↓↓↓
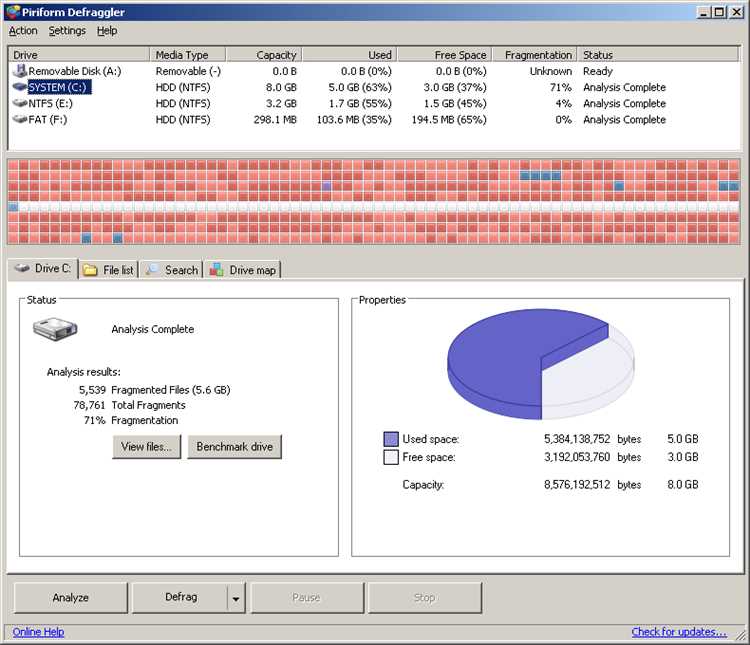Click the folder icon on File list tab

point(90,270)
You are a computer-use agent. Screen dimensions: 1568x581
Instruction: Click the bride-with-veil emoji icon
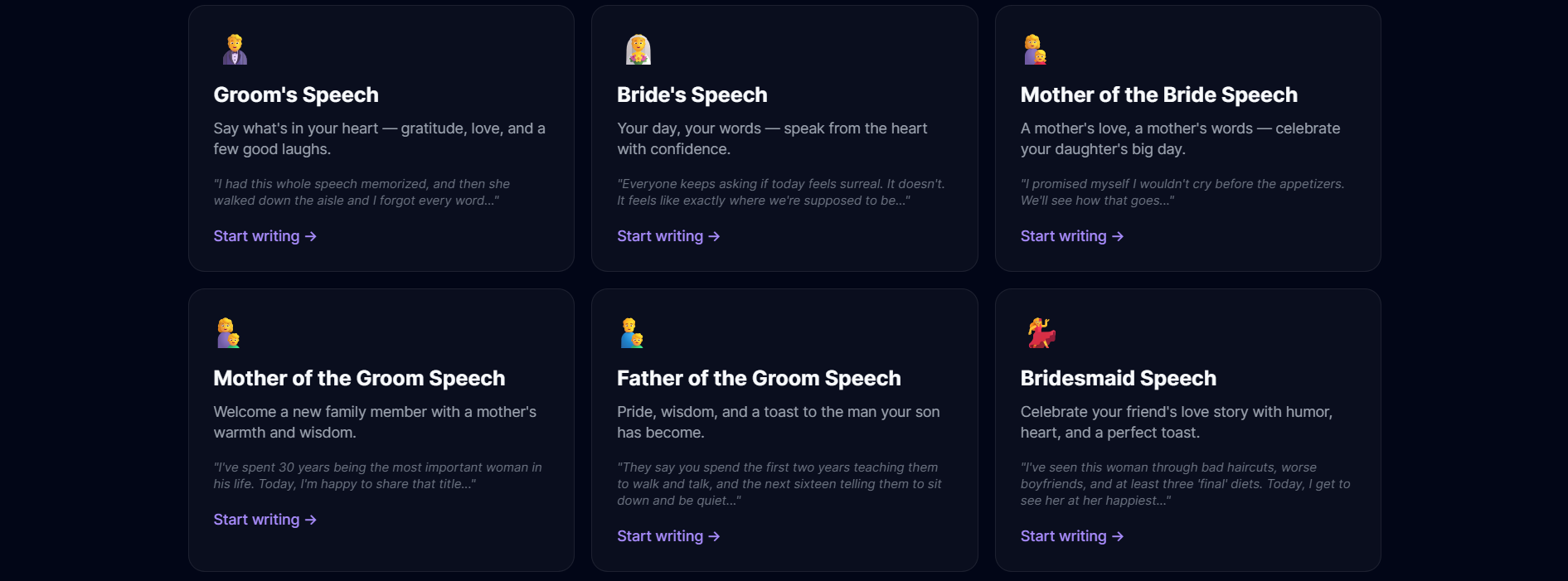pos(638,49)
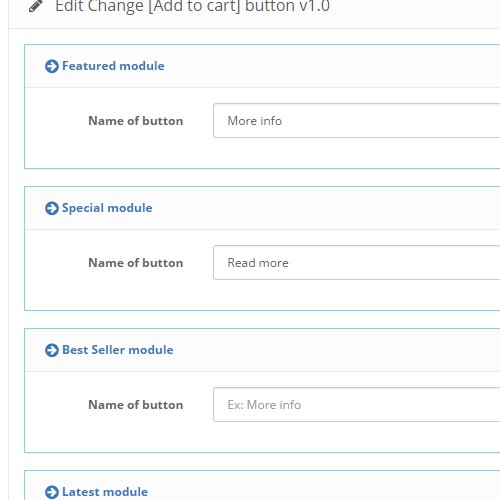Click empty space below Best Seller module's input
Viewport: 500px width, 500px height.
[x=262, y=437]
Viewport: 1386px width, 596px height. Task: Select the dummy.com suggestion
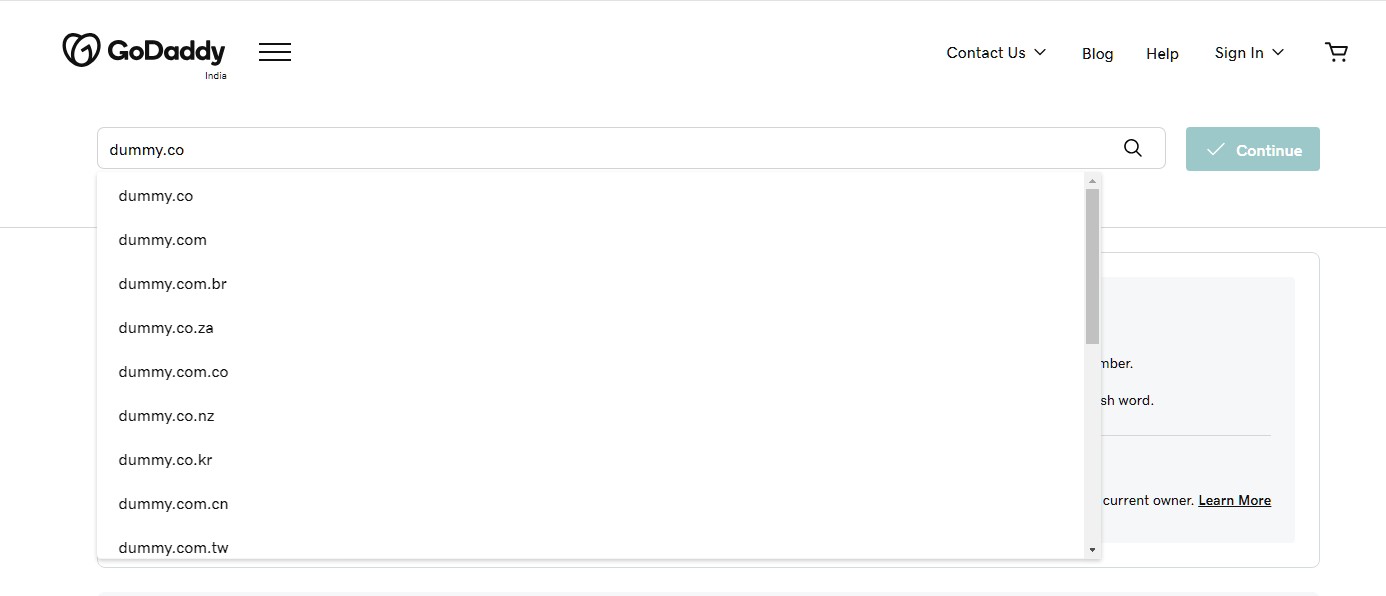point(163,240)
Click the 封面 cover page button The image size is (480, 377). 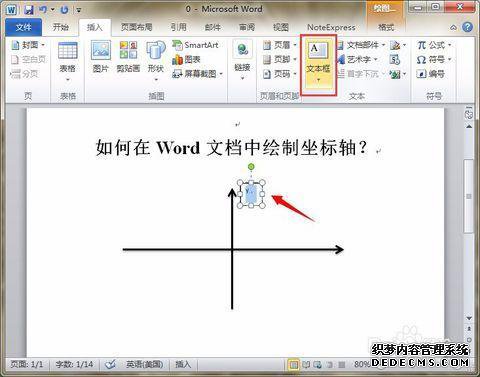click(x=28, y=45)
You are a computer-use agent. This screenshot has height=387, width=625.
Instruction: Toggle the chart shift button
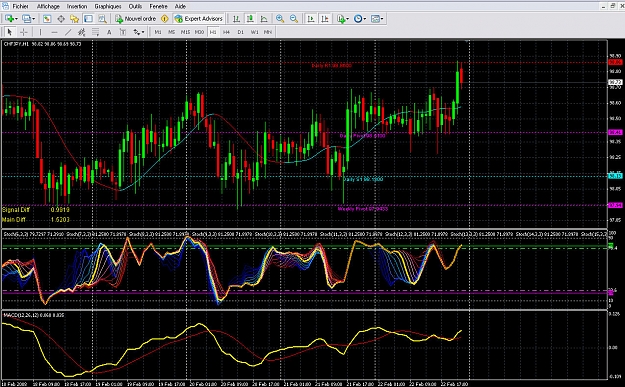[325, 19]
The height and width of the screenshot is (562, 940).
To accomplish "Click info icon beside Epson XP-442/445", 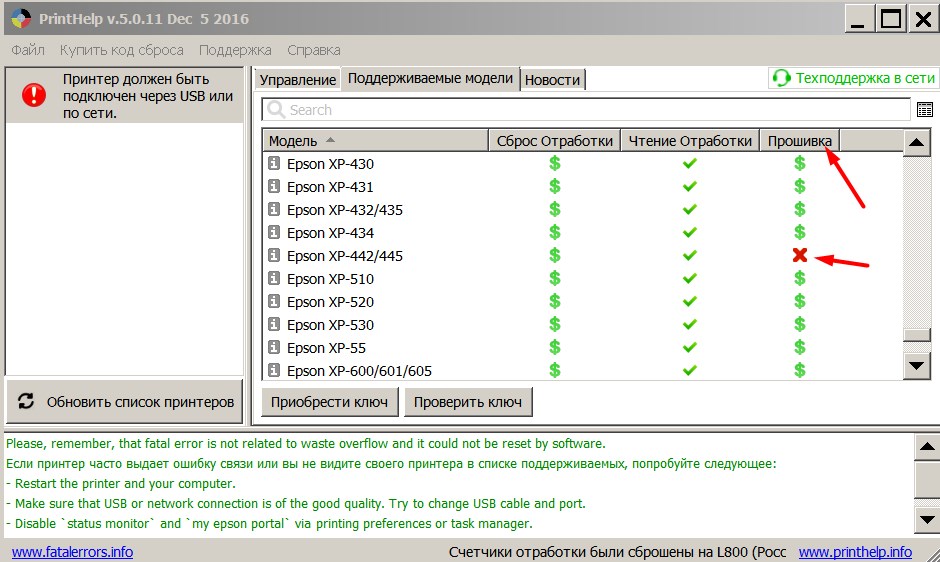I will [x=274, y=256].
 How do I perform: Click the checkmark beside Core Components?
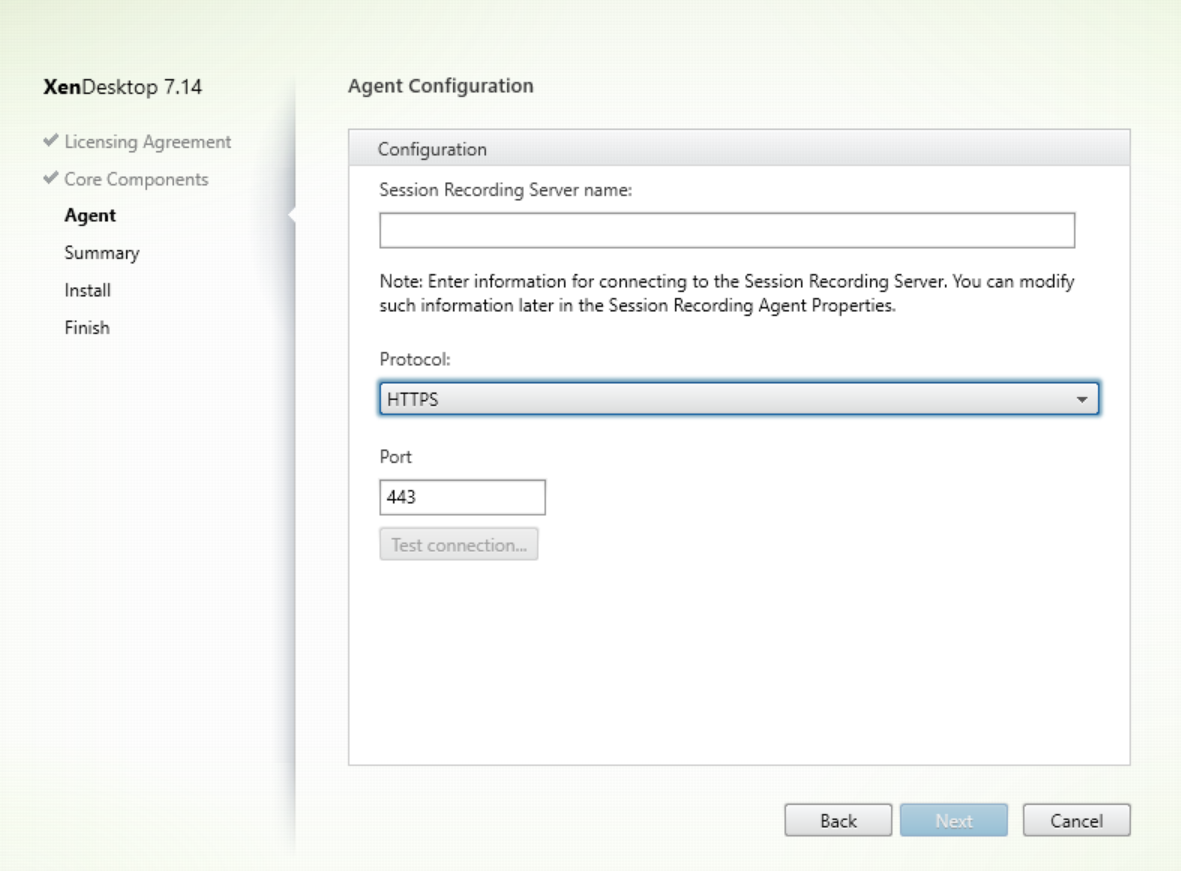[x=52, y=180]
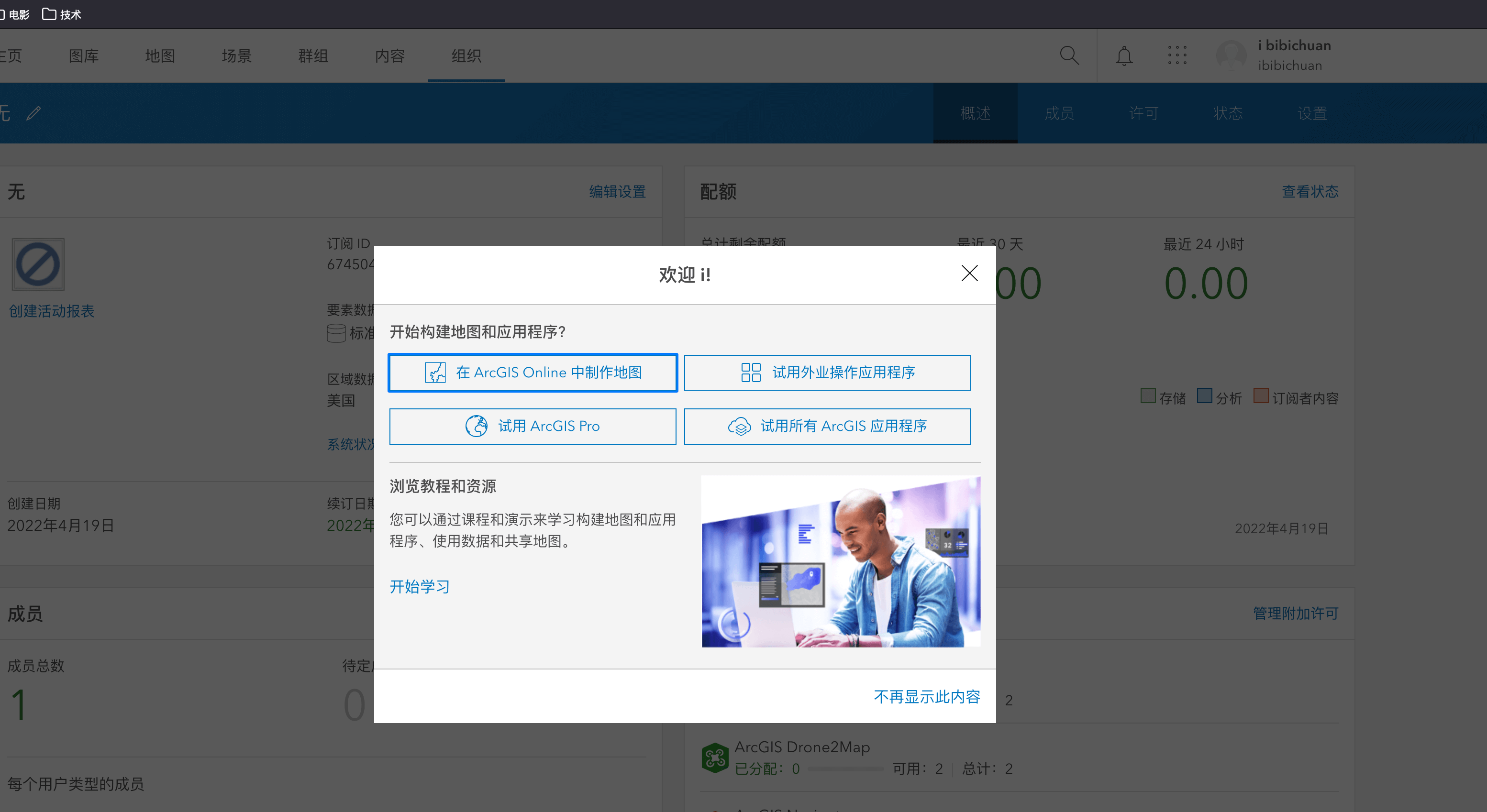Toggle the 存储 legend checkbox
Screen dimensions: 1487x812
click(x=1148, y=396)

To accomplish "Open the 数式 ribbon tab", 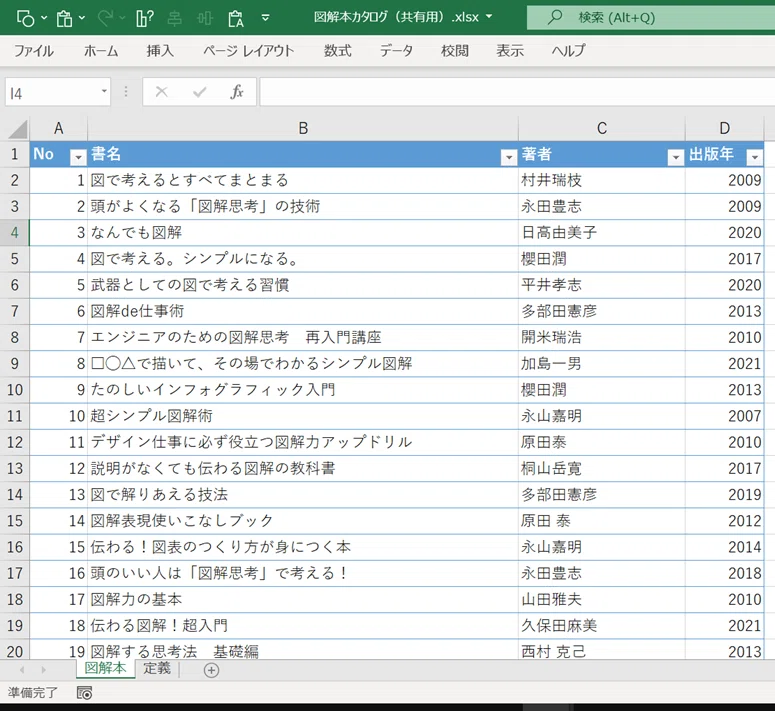I will point(338,50).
↑↑↑
» Written task: Retype the data from the start through the line holding "[x=262, y=437]", inclusive, leaving out the pictures.

» Complete output:
Click the folder icon on File list tab

point(90,270)
You are a computer-use agent. Screen dimensions: 1568x581
Instruction: Click the bride-with-veil emoji icon
pos(638,49)
Click empty space below Best Seller module's input
Viewport: 500px width, 500px height.
[x=262, y=437]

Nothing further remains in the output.